I'm not sure that's a fully accurate description. reqwest isn't specifically designed for a multi-threaded runtime. It's designed for any async runtime. The JavaScript runtime happens to fit quite well. So reqwest is able to wrap fetch.

This specific issue is not about whether reqwest should be using fetch. It's about an exception that is thrown under certain conditions. Let's keep it focused to that.

sxlijin commented 2 weeks ago

I've added this to my list of issues to keep an eye on, if I ever find time, but in the meantime, here's my mental sketch on the sequence of work that needs to happen:

  1. decide what the behavior/properties of the returned Response object from a no-cors wasm reqwest::method().send().await should be

    • per lilyball's excellent investigation in 2021 (3 years ago!), the behavior at that time was that setting no-cors on fetch changed browser behavior on the returned response type quite substantially.

      it's possible those behaviors have changed in the years since (not super likely, but it's possible). if so, not only will the implementer have to decide how to handle the new behavior, but they'll also need to decide if reqwest should support old behavior.

    • web_sys APIs i believe have different behavior in web workers / service workers than on a rendering thread. (iirc it doesn't have the same cors sandboxing that browsers enforce, and yes i realize how bizarre that sounds, so i might be very mistaken on this point.)

  2. some of these properties seem very fundamentally at odds with the standard expected behavior of Response, so the next challenge will be mapping those behaviors correctly

    • many wasm things violate standard expectations about rust safety. usually in reasonable ways, but in edge cases like this it can be very surprising (e.g. std::fs::read() compiles just fine on --target=wasm32-unknown-unknown, but panics if you ever try to call it)

    • example decision: if the response status is 0, that's not a valid reqwest::StatusCode, so what should response.status() actually do? is panicking tolerable in this situation?

    • (it probably makes sense to gate an initial implementation of this behind a cfg-flag, just because the behavior here seems surprising in a lot of ways)

  3. once all the design work is done, it will need to be implemented (this is honestly probably the easy part)

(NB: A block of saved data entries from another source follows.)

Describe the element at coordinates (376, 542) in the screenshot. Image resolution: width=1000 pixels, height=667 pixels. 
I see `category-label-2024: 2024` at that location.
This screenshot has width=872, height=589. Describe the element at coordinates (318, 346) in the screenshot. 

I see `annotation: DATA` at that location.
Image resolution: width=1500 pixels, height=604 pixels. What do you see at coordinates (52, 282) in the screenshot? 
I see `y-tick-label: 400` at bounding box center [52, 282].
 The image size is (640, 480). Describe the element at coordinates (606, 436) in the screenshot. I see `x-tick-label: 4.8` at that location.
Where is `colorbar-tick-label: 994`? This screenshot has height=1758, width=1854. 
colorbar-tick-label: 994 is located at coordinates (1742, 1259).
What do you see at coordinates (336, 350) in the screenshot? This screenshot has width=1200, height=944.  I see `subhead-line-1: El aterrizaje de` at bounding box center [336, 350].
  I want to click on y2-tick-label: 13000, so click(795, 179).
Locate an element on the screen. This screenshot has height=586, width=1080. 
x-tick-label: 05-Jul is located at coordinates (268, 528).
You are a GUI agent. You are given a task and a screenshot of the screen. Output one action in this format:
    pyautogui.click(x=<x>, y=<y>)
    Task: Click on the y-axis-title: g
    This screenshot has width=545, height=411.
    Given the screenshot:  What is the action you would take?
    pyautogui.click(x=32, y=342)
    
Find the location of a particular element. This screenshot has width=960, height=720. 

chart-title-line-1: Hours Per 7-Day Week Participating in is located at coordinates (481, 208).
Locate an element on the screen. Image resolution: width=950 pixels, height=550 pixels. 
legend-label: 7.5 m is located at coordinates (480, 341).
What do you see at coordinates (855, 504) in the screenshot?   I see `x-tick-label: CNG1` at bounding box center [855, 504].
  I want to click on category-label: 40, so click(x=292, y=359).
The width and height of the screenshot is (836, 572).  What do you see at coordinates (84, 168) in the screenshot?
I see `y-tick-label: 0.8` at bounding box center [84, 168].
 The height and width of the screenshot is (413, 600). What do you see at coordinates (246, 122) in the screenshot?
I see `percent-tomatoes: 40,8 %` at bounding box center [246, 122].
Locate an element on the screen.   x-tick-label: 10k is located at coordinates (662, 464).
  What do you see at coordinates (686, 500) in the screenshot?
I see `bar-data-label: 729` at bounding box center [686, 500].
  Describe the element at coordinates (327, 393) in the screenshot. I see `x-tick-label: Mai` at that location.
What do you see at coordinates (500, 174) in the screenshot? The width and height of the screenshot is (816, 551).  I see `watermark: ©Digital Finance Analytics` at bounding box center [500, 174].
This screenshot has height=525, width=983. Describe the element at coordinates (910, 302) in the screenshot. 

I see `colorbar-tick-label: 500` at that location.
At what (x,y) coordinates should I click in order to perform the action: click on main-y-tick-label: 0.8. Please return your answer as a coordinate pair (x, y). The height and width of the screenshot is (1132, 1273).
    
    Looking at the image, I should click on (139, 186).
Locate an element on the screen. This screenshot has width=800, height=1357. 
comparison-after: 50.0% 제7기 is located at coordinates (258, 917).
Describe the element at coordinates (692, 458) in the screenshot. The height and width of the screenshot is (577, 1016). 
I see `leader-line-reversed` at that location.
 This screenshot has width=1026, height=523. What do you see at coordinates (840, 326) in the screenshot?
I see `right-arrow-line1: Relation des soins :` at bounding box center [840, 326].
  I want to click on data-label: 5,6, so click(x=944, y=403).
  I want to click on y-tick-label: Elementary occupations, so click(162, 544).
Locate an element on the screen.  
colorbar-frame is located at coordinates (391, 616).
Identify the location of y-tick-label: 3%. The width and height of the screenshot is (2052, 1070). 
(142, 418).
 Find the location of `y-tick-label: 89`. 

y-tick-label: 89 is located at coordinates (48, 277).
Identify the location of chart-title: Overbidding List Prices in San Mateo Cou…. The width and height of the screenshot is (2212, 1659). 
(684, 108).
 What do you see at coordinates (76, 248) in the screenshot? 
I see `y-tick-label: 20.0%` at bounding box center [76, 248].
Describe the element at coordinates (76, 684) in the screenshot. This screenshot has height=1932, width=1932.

  4. wire it up with tests - .github/workflows/ci.yml currently runs wasm-pack headless tests with both chrome and firefox, and a quick skim suggests that tests/wasm_simple.rs is where the wasm-specific tests go?

sxlijin commented 2 weeks ago

Also, speaking as a user of reqwest whose codebase is shipped under 13+ different build configs, I am very grateful that reqwest provides a wasm implementation backed by fetch and that we don't have to roll our own HTTP/S abstraction types atop reqwest. I can't overstate how grateful I am for it.